Start of Quoted passage

When the patent expires, other companies are then allowed to manufacture the drug. In most developed countries, they do not have to go through the same development costs and studies in order to have their version of the drug approved, but they have to prove to the governing organization that the drug is "bioequivalent", which basically means that their version of the drug is nearly identical in terms of how much of the drug is ultimately absorbed by the body. When they put these "clone" drugs out on the market, they don't usually come out with their own brand name, they just label it as the name of the drug, which some people call the "generic" name. For Klonopin/Rivotril, the "generic name" is clonazepam. The drug is technically the same, the only real difference is that it's being made by a company that does not have the sole manufacturing rights that were granted by the original patent. Many companies that make generic drugs SPECIALIZE in producing generic drugs and don't have much of a research and development arm of their own. So, when generic drugs finally hit the market, there are now a bunch of companies competing to sell the drug instead of just the one "brand name" that has a monopoly and practically gets to set their price. And since there's competition, the prices are driven down.

But a lot of people know the brand name and only trust the brand name, even if the generics are identical. So the brand name can still often get away with charging a bit more. But the vast majority sold after the patent will be generic. In fact, here in Canada anyways (where we pay for our own drugs), if the doctor writes a prescription using the brand name, the pharmacist is obligated to either give you the generic drug instead, or at least inform you that a generic is available and that it's not really any different. There are some exceptions though, such as certain heart meds, where even a TINY difference in bioequivalence which is normally thought to be acceptable, can be dangerous for the patient.

There's also another exception regarding SOME XR/time release pills. Wellbutrin XL is a recent example. The patent on the drug itself is expired, so companies are able to manufacture a generic form of it. But the company also has a patent on the specific XR delivery system used in the pill, so the generic manufacturers have to use different, older systems for the pill, making it technically not identical. Roughly the same amount of the drug ultimately gets absorbed by the body, but sometimes at extremely different rate. Some people that were switch from the brand name to the exact same dosage of generic were becoming nauseous and vomiting because the generic was releasing the drug into the bloodstream MUCH more quickly. This kind of situation is very unusual though and not something that could realistically happen with an IR drug like Klonopin/clonazepam, all the generics should be pretty much identical.


----------



## jim_morrison (Aug 17, 2008)

Arisa1536 said:


> interesting, i just thought because they took so long to work that they would be XR but you are right they do not say XR or IR or anything like that on them


It has more to do with time to hit peak plasma concentration based on the unique pharmacokinetics of each drug, using benzos as an example; xanax will hit it's peak (highest) plasma concentration in the bloodstream within about 30 mins so you'll noticably feel it's effects quickly, and then the effects last for a few hours and then leave. As for clonazepam it doesn't really hit it's peak plasma concentration until a few hours in, so effects should start to kick in gradually within about 1-2 hours after taking it depending on other factors, then gradually amp up and hit the peak at about 3-4 hours, the effect should then stay in prominence up until about hour 8 or thereabouts and then gradually start to drop off, although minor effects may still be felt for up to a day.

End of Quoted passage

■ Actions to take:
a: Which specific drugs does the forum thread on generic drugs mention by name?
b: Could you write out the passage of the forum thread on generic drugs starting with "But a lot of" and going on through "for the patient."?

Start of Data

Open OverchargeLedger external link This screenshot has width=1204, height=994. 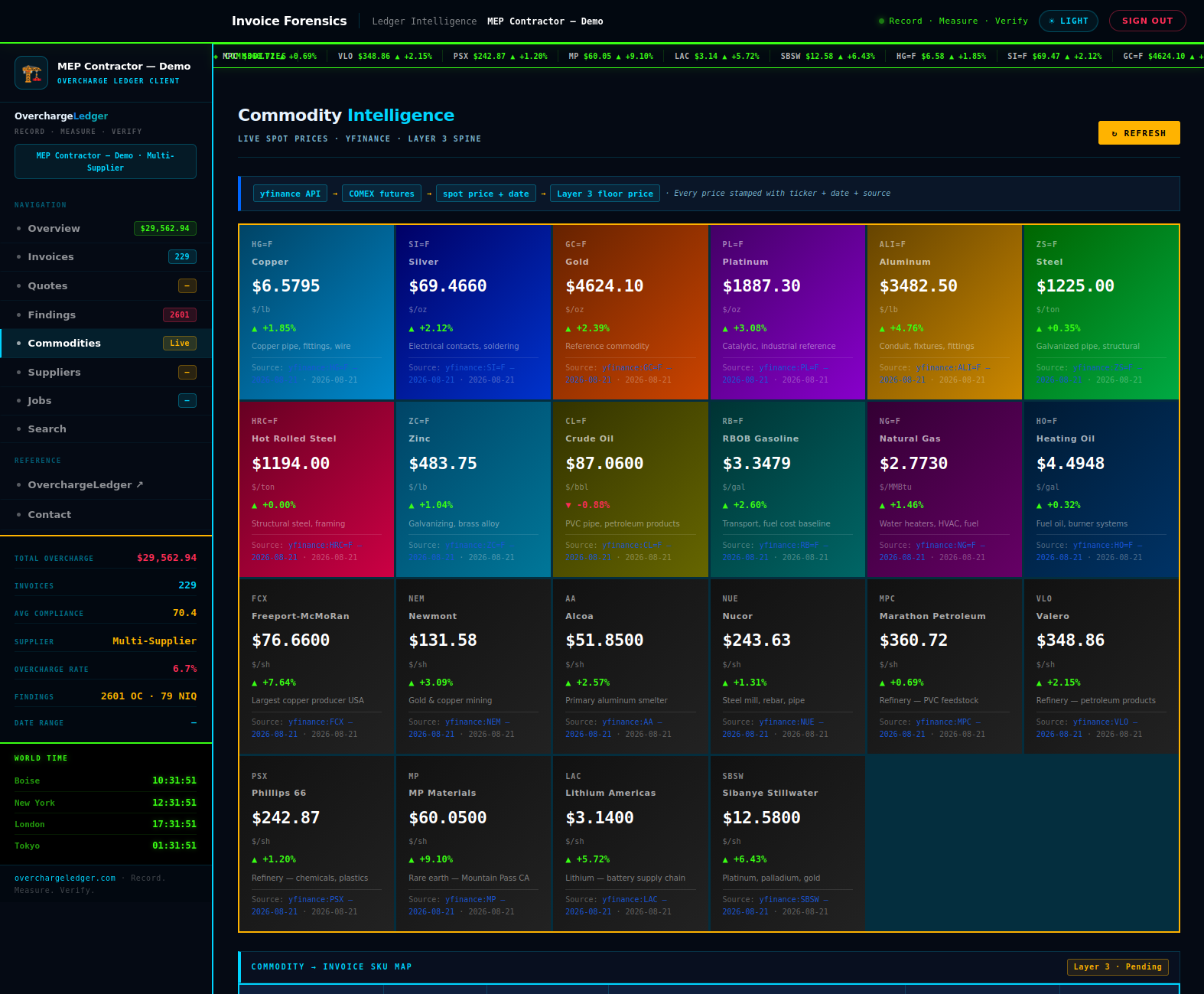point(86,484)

End of Data
Start of Data

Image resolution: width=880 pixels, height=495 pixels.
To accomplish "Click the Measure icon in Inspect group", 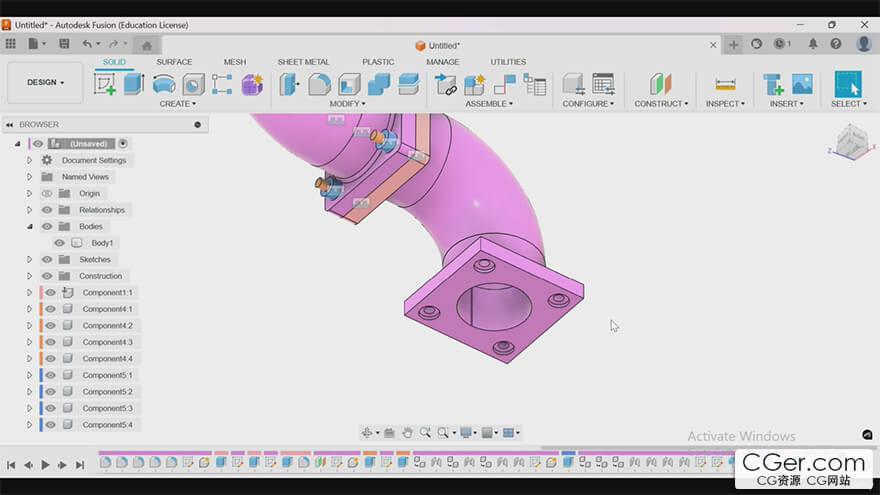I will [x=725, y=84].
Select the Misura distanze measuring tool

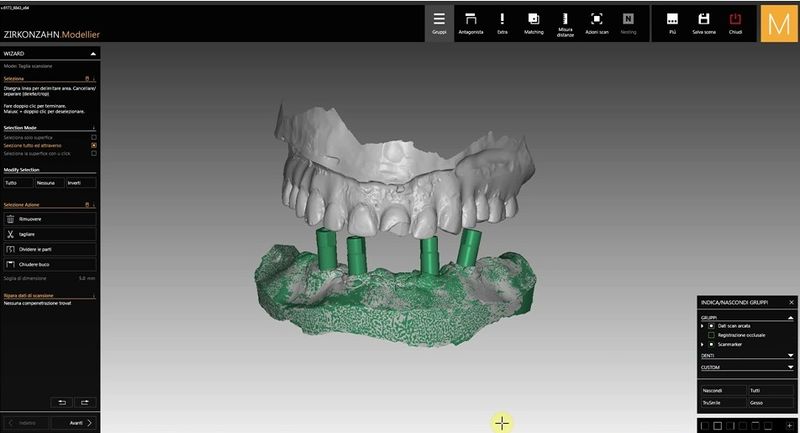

End of Data
Start of Data

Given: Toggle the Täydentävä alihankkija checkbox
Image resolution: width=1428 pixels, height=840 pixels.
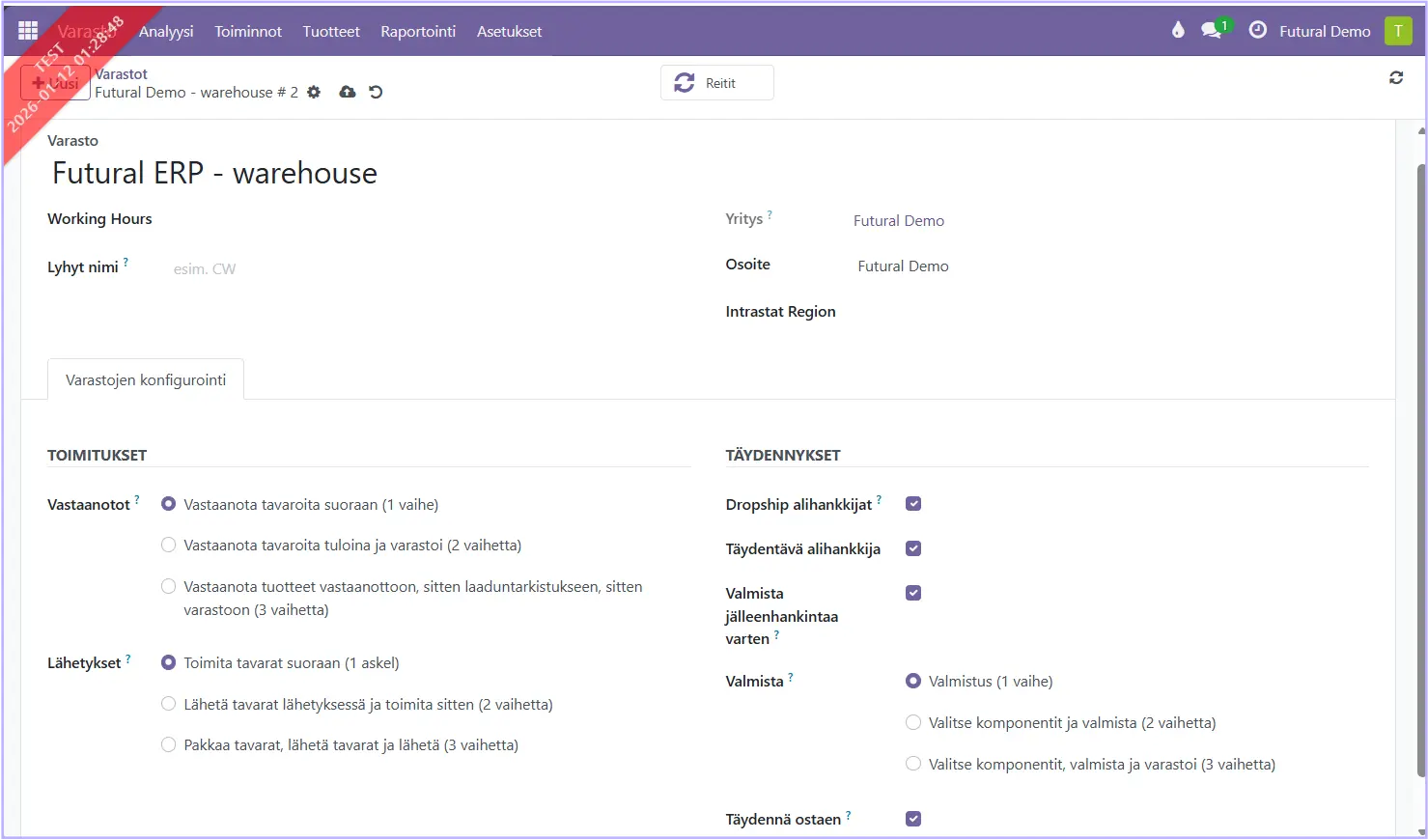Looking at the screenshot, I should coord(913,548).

End of Data

■ Answers below:
a: Klonopin, Rivotril, clonazepam, Wellbutrin XL, xanax

b:
But a lot of people know the brand name and only trust the brand name, even if the generics are identical. So the brand name can still often get away with charging a bit more. But the vast majority sold after the patent will be generic. In fact, here in Canada anyways (where we pay for our own drugs), if the doctor writes a prescription using the brand name, the pharmacist is obligated to either give you the generic drug instead, or at least inform you that a generic is available and that it's not really any different. There are some exceptions though, such as certain heart meds, where even a TINY difference in bioequivalence which is normally thought to be acceptable, can be dangerous for the patient.